**The exercise**: Copy the records word for word, from the line containing "The width and" through the line containing "tap(912, 389)", leaving the pictures out.

**Records shown**:
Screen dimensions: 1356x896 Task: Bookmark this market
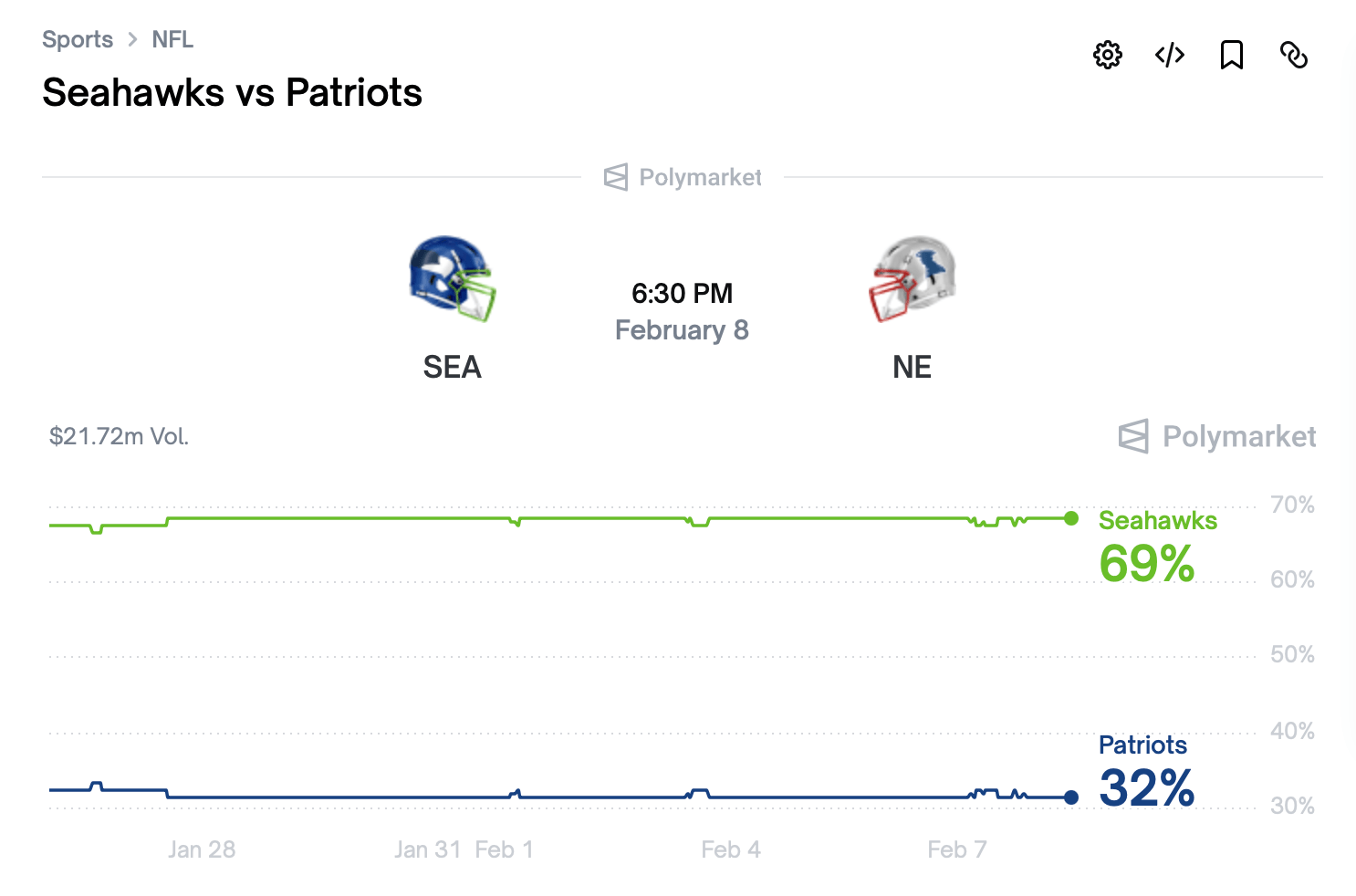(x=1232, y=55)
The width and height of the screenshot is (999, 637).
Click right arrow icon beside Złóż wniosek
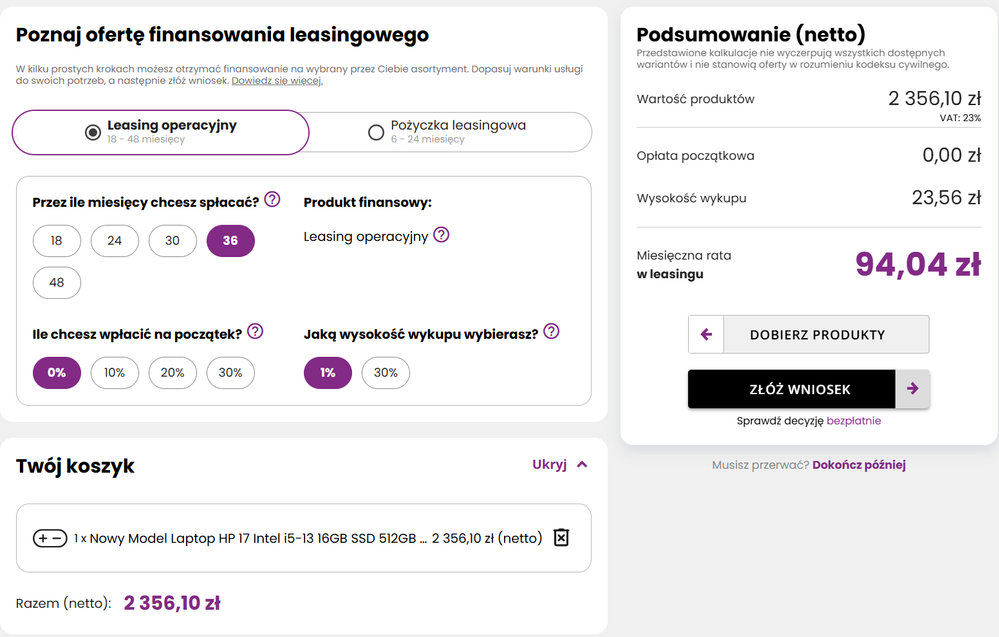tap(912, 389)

==

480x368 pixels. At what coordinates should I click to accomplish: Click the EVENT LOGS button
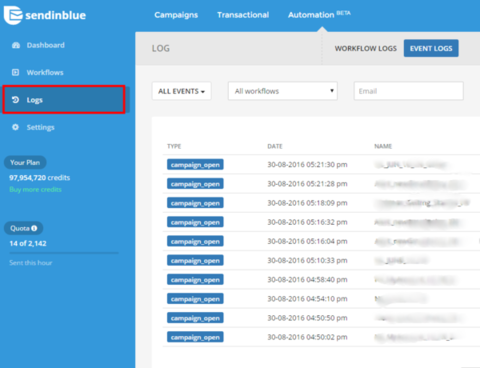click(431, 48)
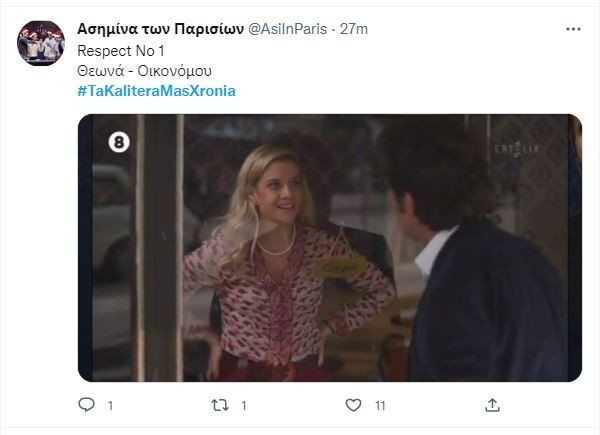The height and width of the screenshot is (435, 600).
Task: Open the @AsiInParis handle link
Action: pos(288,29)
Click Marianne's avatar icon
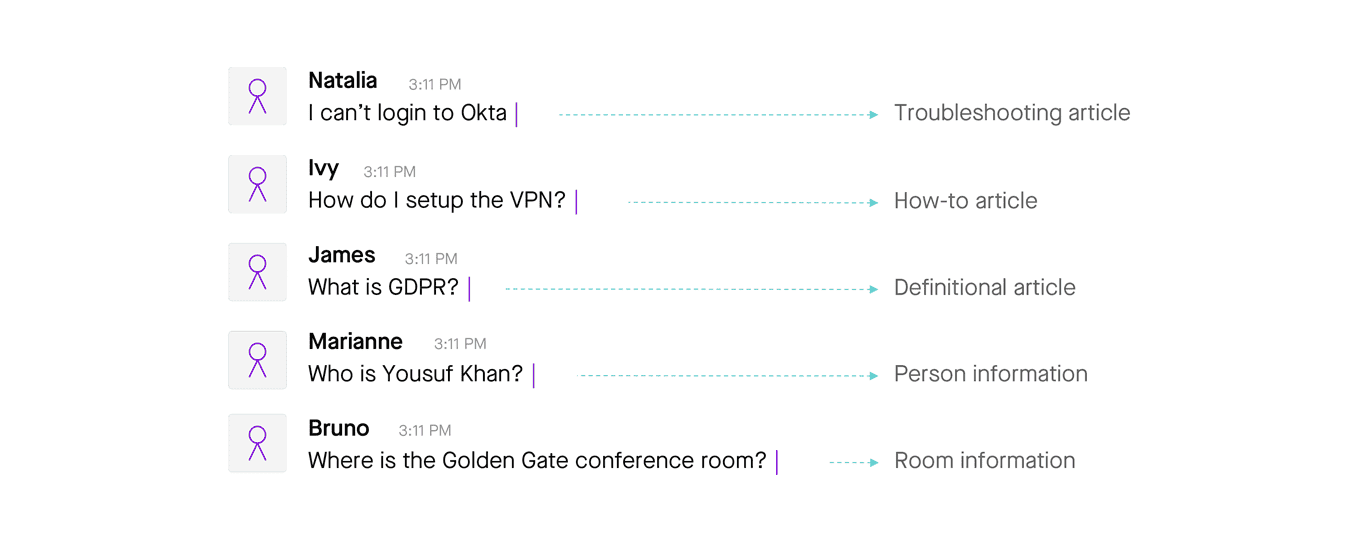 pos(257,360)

**Answer to the problem**:
The width and height of the screenshot is (999, 637).
Click right arrow icon beside Złóż wniosek
tap(912, 389)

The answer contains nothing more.